This Syrian young woman is the first ever refugee Goodwill Ambassador
The United Nations Children's Fund (UNICEF) has appointed a 19-year-old education activist and Syrian refugee as Goodwill Ambassador in a historic first.
The appointment makes Muzoon Almellehan the first person with official refugee status to become an Ambassador for UNICEF.
When Almellehan fled the conflict in Syria along with her family in 2013, she never thought she would become a good will ambassador, but she was interested in education, she told The New Arab.
"When I left Syria, I thought I would not be able to finish my studies at the camp," she said.
"I was deeply sad when I left my school, but when I arrived at the camp, I discovered that I could continue my studies."
She added that without education, dreams can be difficult to achieve.
"Education is the best solution to face challenges and rebuild the country. It can help change our circumstances and societies," Almellehan explained.
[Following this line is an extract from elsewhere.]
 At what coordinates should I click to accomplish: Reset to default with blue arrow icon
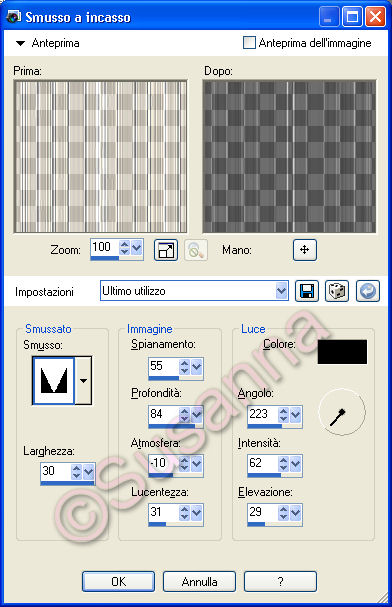click(368, 291)
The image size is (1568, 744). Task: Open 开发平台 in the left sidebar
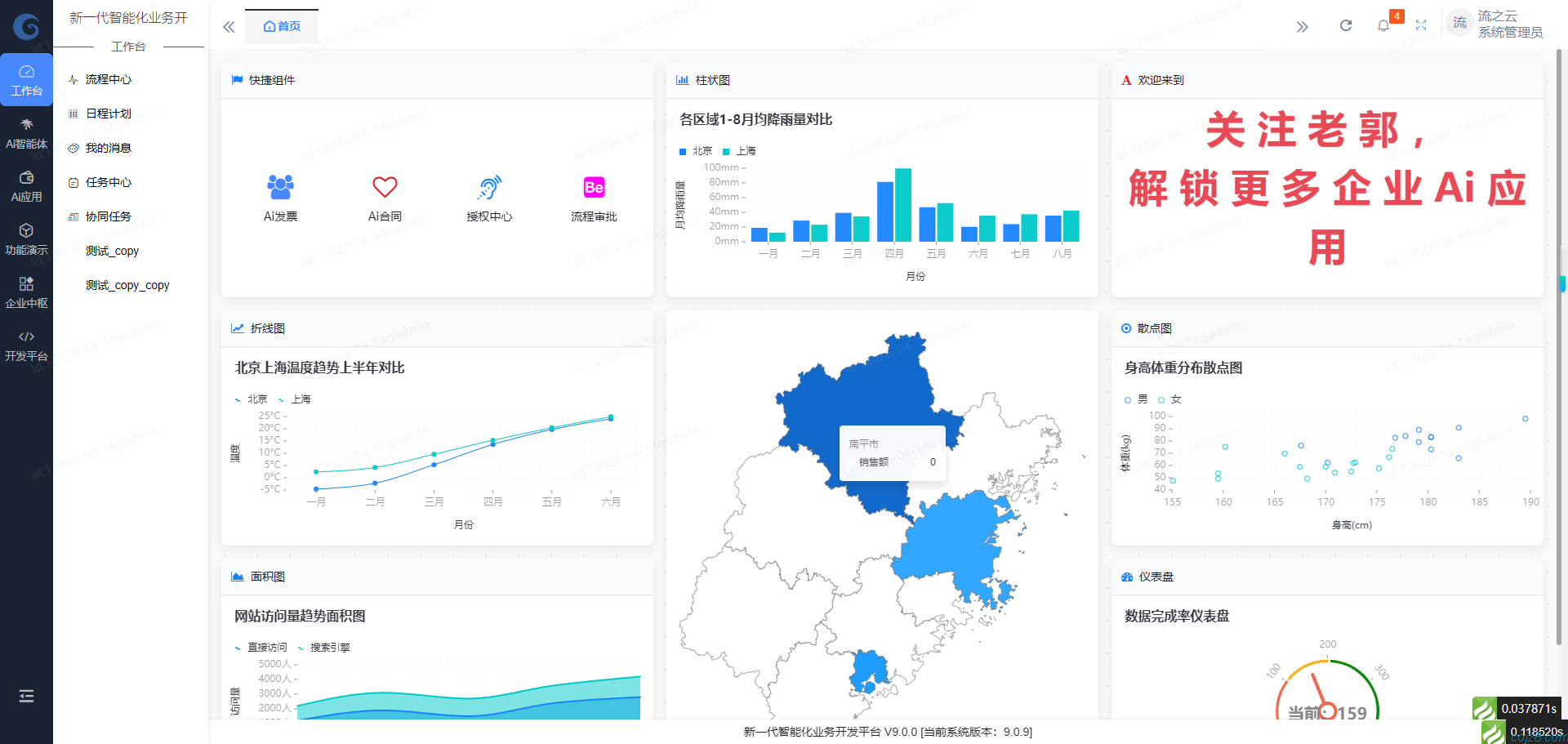[26, 345]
"But I was surprised to see many children who did not appreciate the value of education, while I considered it a priority, especially that Syria has the best teachers and a good education system."
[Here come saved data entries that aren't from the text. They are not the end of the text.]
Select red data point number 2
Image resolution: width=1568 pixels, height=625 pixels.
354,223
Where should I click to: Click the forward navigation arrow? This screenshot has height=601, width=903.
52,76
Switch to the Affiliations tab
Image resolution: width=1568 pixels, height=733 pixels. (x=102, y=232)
After fleeing war-torn Syria, the young activist lived in Jordan for three years, before being resettled in the United Kingdom.
According to UNICEF, it was during her 18 months in the Zaatari camp in Jordan that she began advocating for children's access to education, particularly for girls.
"As a refugee, I saw what happens when children are forced into early marriage or manual labour - they lose out on education and they lose out on possibilities for the future," she said, recalling that when she fled, the only belongings she was able to take with her were her school books.
"I am proud to be working with UNICEF to help give these children a voice and to get them into school."
Justin Forsyth, Deputy Executive Director of UNICEF, said that Almellehan's "story of bravery and fortitude inspires us all".
"We are very proud she will now become an Ambassador for UNICEF and children around the world."
Dubbed as "the Malala of Syria", Almellehan travelled in April to areas affected by the Boko Haram conflict in the Lake Chad region, where she met with children forced out of school due to the violence.
Since her return, Almellehan has been working to promote understanding of the challenges children affected and uprooted by conflict face in accessing education, noted the UN agency.
According to UNICEF data, an estimated 25 million children of primary and secondary school are out of school in conflict zones around the world. For children living as refugees, only half are enrolled in primary school and less than a quarter are enrolled in secondary school.
Furthermore, education in emergencies also suffers with severe underfunding.Since 2010, less than two percent of humanitarian funding has been spent on education. At present, some $8.5 billion are needed annually to close this widening gap.